Kendatipun sudah pelan dan hati-hati tetap saja Hanis merintis kesakitan, sering ia meminta Andik menghentikan sebentar urutnya terlebih saat laki-laki itu menarik tangannya dan juga memutar tangannya perlahan dengan cara  menempelkan telapak tangannya ke tangan Hanis dengan posisi jempol berada di area pergelangan.

"Aww sakit!" jerit Hanis, menangislah wanita itu tak kuasa menahan sakit.

"Ditahan, ini tanganmu terkilir kalo dibiarin bisa tambah bengkak lantaran uratnya kecentit!" kata Andik menerangkan.

Tetap saja Hanis menangis dan merintih kesakitan apalagi sewaktu Andik mulai menambah tekanan mengurut lengan wanita itu. Namun laki-laki itu tak peduli, telinganya seolah rusak saja.

"Coba luruskan tangannya terus mengepal yang kuat biar ototnya ketarik, sakit apa nggak?" pinta Andik sambil menerangkan.

"Bukan gitu, buka dulu telapak tangannya terus mengepal! Bisa nggak?!" tambah Andik menegur.

Hanis berusaha mengikuti apa yang diinstruksikan Andik padanya. Masih terasa sakit walau tidak separah waktu baru terjatuh tadi. Dua orang yang menjadi pendamping sekaligus penonton bertanya padanya.

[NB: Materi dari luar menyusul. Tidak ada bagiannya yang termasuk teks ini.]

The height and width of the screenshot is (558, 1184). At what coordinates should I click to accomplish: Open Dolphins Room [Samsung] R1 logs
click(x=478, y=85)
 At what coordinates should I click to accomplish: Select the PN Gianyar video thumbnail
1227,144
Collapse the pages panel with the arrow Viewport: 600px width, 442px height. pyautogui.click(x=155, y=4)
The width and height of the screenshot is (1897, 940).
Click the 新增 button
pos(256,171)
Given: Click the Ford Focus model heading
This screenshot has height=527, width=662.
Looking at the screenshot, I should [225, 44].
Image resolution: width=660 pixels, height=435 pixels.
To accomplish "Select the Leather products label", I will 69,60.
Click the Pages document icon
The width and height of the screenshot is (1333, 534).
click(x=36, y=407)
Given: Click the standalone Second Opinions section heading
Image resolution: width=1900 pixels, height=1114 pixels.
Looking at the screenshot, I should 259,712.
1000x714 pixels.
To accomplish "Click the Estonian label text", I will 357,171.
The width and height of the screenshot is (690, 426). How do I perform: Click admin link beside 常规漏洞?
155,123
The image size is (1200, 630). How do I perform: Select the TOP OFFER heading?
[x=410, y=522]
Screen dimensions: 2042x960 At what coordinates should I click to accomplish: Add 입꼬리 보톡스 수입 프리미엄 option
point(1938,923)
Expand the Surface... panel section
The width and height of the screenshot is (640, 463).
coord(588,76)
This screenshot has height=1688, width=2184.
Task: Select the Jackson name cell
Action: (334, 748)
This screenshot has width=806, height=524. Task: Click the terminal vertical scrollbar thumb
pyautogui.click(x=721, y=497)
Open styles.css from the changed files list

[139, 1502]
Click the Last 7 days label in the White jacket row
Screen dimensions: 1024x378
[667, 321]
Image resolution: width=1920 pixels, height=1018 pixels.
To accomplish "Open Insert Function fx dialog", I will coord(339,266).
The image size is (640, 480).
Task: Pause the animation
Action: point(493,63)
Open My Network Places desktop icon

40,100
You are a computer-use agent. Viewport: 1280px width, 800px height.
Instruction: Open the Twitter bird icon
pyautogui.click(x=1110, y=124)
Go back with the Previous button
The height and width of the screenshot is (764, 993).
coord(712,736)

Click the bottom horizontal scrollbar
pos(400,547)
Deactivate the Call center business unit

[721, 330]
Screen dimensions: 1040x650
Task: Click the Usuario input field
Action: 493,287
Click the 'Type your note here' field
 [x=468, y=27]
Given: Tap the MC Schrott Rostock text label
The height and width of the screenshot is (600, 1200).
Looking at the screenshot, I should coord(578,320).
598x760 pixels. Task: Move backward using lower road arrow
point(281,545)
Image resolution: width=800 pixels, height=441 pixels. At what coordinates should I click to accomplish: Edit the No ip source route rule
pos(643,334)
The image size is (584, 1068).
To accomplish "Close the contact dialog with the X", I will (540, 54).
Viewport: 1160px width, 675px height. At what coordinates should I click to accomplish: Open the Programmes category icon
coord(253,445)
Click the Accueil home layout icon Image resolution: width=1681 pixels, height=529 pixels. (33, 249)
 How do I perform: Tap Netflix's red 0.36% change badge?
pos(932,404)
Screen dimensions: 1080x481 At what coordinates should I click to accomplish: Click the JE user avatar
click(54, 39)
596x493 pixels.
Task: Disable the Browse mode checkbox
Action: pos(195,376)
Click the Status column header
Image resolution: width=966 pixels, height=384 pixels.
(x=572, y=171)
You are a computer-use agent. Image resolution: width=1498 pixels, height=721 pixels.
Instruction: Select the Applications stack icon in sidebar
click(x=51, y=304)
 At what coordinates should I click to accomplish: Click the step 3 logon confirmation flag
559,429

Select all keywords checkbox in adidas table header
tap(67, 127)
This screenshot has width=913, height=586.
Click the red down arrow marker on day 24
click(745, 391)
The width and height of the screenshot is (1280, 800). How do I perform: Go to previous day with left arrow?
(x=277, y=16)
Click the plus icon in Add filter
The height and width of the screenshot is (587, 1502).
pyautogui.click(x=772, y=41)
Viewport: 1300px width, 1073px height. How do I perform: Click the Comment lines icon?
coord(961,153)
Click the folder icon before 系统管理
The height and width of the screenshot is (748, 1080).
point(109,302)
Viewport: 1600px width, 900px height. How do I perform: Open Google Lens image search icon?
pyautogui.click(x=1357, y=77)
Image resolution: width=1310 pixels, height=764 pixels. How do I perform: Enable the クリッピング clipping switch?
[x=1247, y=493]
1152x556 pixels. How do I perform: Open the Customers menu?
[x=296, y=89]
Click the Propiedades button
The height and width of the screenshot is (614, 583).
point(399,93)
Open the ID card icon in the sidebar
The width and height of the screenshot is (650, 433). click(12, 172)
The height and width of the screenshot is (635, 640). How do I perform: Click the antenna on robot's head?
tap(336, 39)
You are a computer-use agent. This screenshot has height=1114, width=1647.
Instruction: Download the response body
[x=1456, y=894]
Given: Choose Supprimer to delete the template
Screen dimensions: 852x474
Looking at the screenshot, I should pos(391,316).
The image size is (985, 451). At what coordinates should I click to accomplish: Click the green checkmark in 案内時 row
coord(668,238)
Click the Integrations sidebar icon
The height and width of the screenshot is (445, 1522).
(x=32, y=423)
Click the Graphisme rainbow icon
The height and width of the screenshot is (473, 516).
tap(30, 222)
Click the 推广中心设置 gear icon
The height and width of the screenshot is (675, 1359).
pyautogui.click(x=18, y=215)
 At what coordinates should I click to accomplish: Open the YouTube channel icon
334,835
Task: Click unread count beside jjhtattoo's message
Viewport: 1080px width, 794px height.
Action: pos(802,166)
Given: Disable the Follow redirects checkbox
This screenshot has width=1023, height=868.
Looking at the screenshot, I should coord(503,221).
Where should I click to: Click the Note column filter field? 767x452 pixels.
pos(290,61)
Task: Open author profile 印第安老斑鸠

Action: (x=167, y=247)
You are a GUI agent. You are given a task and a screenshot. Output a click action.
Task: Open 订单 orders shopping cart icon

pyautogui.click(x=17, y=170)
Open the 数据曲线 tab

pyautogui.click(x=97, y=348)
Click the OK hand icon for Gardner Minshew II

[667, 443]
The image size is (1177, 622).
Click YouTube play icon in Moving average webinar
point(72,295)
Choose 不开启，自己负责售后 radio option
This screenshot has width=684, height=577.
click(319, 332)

"Gimana Nis?! Masih sakit banget apa udah mendingan?!" tanya salah satu dari keduanya.

"Masih sakit, tapi nggak kayak yang tadi!" jawab Hanis.

"Sini aku urut lagi," ucap Andik dan meraih lengan Hanis. Kembali ia mengurut dengan sabar dan telaten.

Jeritan dan rintihan yang keluar dari mulut Hanis sama sekali tak diindahkan, terus saja ia mengurut dan juga meminta Hanis menggerakkan tangannya hingga ia tak merintih kesakitan lagi sewaktu lengannya itu digerakkan.

"Gimana?" tanya Andik.

"Nggak terlalu sakit," jawab Hanis singkat.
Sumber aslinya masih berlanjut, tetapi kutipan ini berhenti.